Evergreen Funds: A Primer for Investors

Evergreen funds have opened private markets to a broader investor base. This primer discusses their mechanics, liquidity, and other foundational aspects.

Executive Summary

The traditional private equity fund model asks investors to make a binding ten-year commitment, accept unpredictable capital calls over the first several years, endure a J-curve, and wait for a natural fund wind-down before receiving distributions. For institutional investors managing long-dated liabilities, these features are manageable. For the wealth management channel, family offices without large treasury functions, and smaller institutions managing cash flows carefully, they have historically made private markets participation impractical.

Evergreen funds address this directly. By offering periodic subscriptions and redemptions, NAV-based pricing, and continuous deployment of capital into diversified private markets portfolios, they remove the structural barriers that have kept a large population of investors out of the asset class. Blackstone, Apollo, Ares, Blue Owl, Partners Group, and Hamilton Lane have all built significant evergreen businesses on the back of genuine investor demand, and the combined assets in evergreen private markets vehicles now run into the hundreds of billions of dollars globally.

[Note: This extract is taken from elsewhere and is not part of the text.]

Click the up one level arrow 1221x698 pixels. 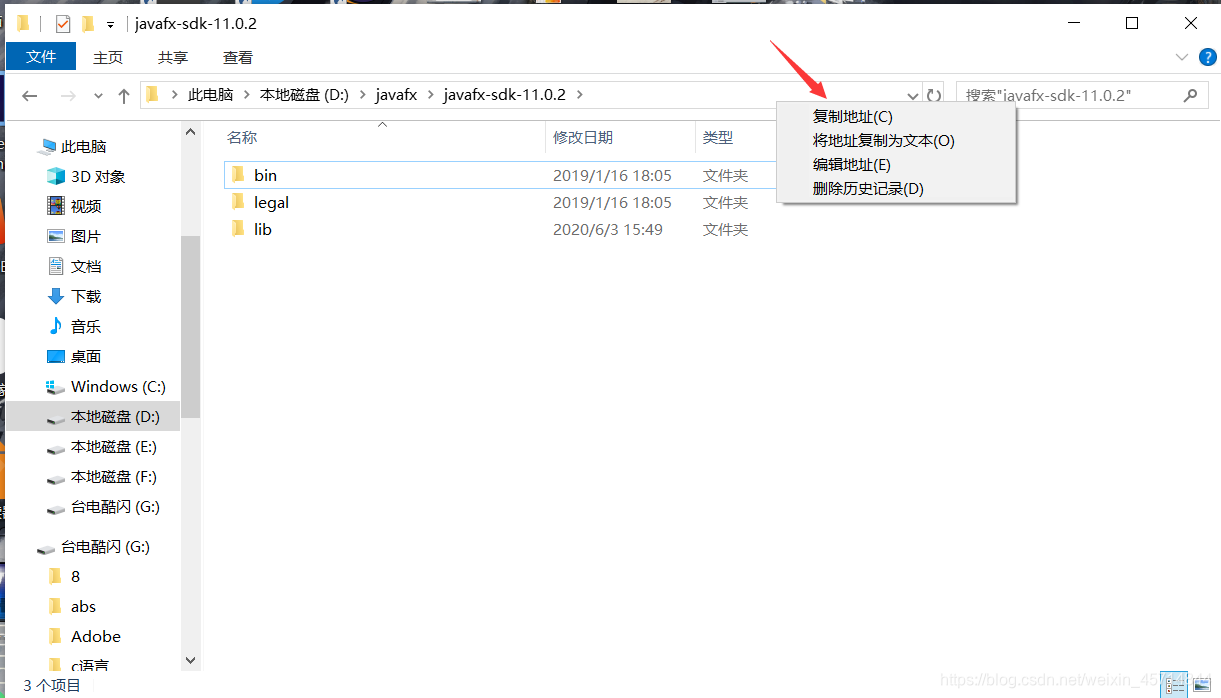122,94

Of course, there are risks. The liquidity that evergreen funds offer is conditional rather than absolute, the NAV against which subscriptions and redemptions are priced is less transparent than a listed security, and the events of early 2026, when Blue Owl’s flagship credit funds received redemption requests at levels that triggered gates, demonstrated that the liquidity promise of evergreen structures is tested precisely when investors most want to use it.